[Problem statement]
Rewrite the material below, changing "Viewport" to "Window size" and keeping everything else the same. Leave out the pictures.

>> START Materials provided

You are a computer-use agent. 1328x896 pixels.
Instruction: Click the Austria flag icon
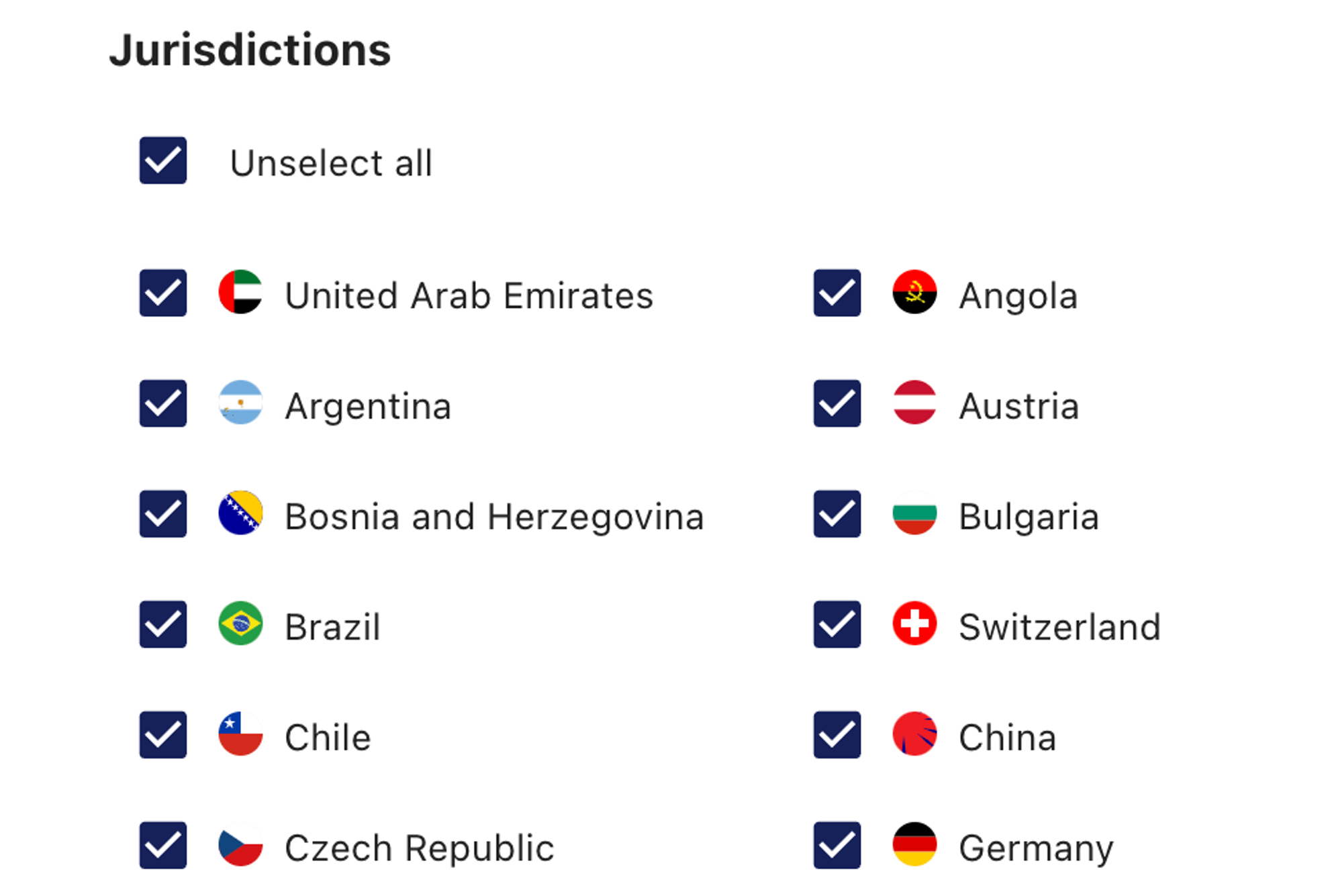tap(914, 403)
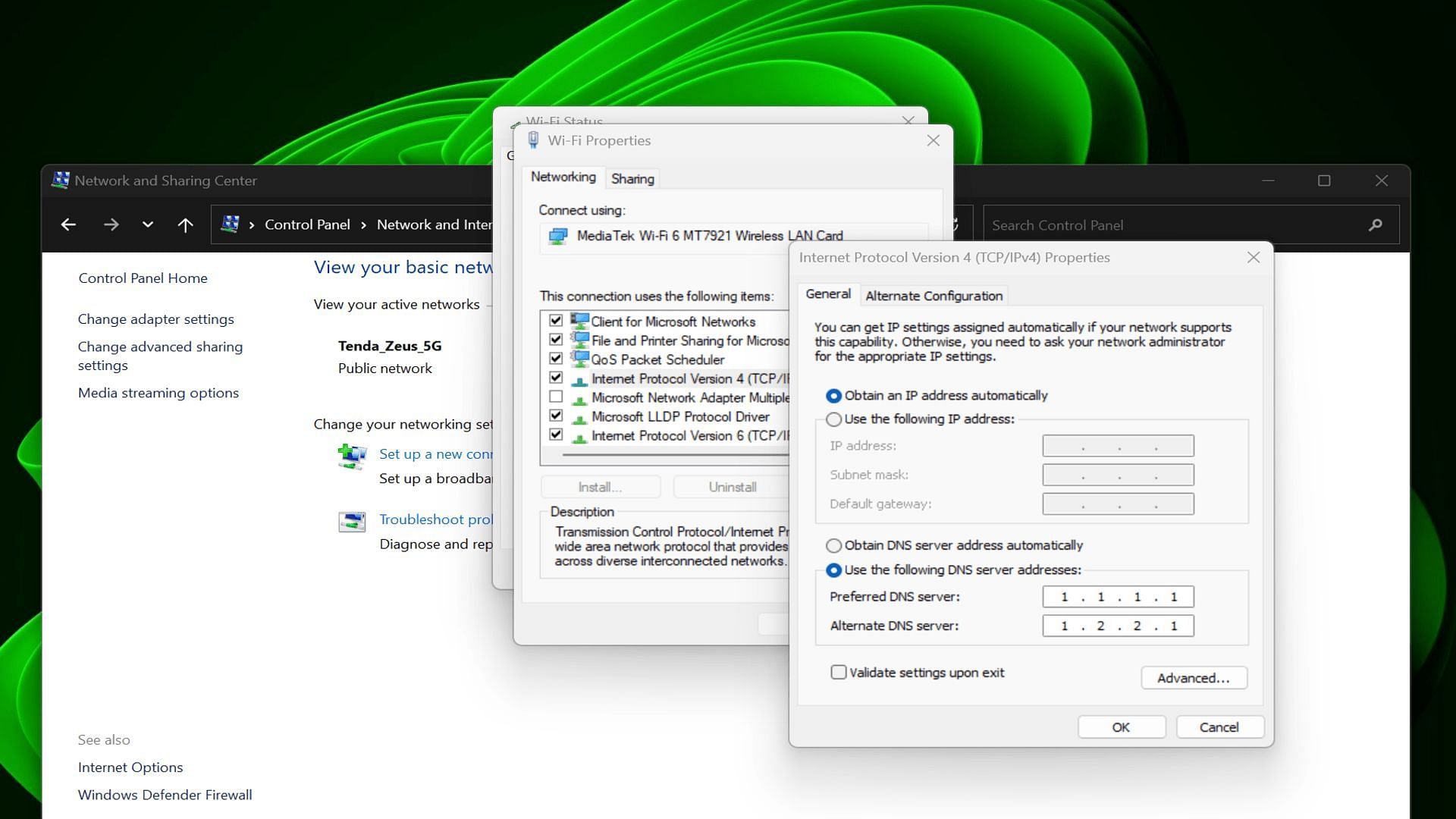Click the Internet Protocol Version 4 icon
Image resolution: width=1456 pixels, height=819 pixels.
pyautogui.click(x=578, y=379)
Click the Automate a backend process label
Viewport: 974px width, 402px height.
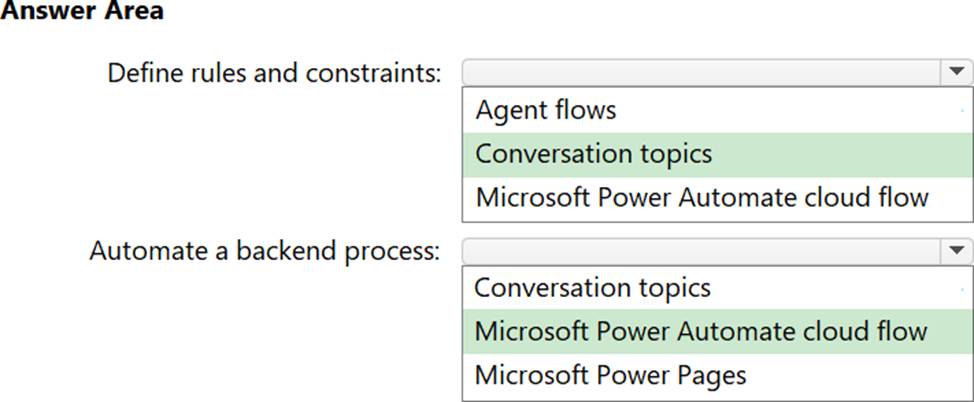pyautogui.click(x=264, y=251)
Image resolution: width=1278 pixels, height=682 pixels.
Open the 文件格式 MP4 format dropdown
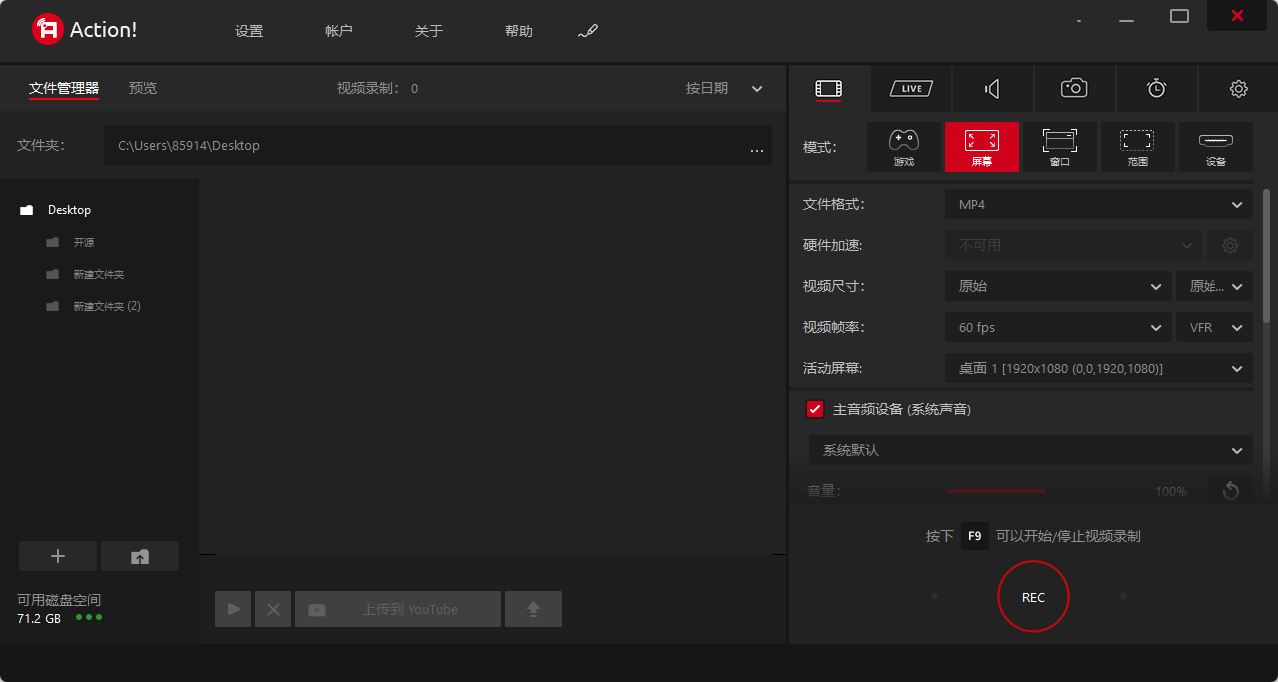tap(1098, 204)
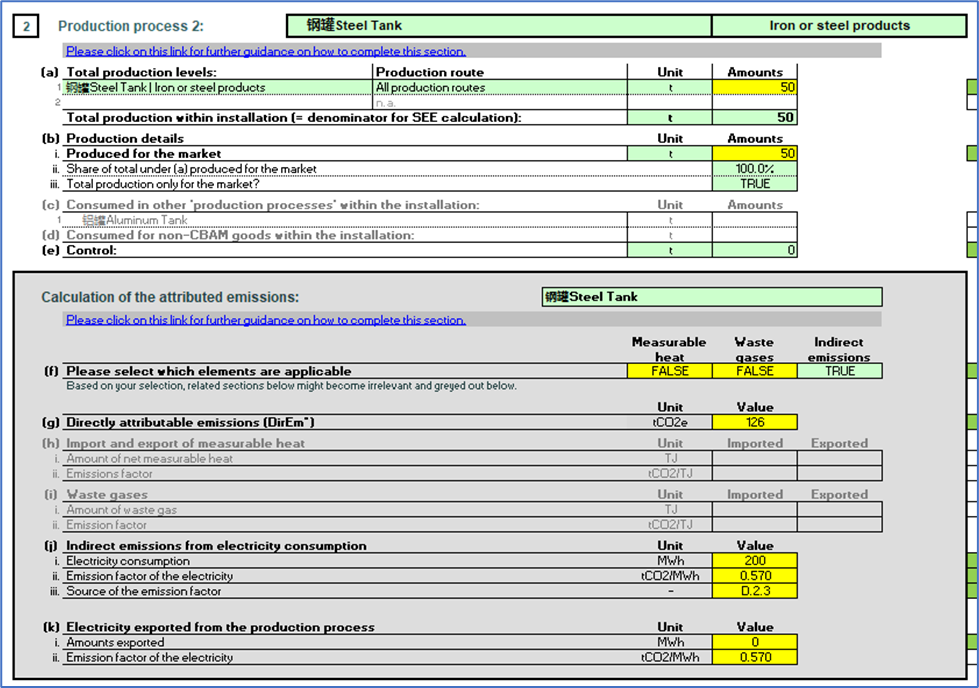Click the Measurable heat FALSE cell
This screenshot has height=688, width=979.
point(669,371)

>> END Materials provided

[Correct output]
You are a computer-use agent. 1328x896 pixels.
Instruction: Click the Austria flag icon
tap(914, 403)
Click the Internet Protocol Version 4 icon
Image resolution: width=1456 pixels, height=819 pixels.
pyautogui.click(x=578, y=379)
Click the Automate a backend process label
Window size: 974px width, 402px height.
pyautogui.click(x=264, y=251)
Image resolution: width=1278 pixels, height=682 pixels.
Open the 文件格式 MP4 format dropdown
tap(1098, 204)
Click the Measurable heat FALSE cell
This screenshot has height=688, width=979.
point(669,371)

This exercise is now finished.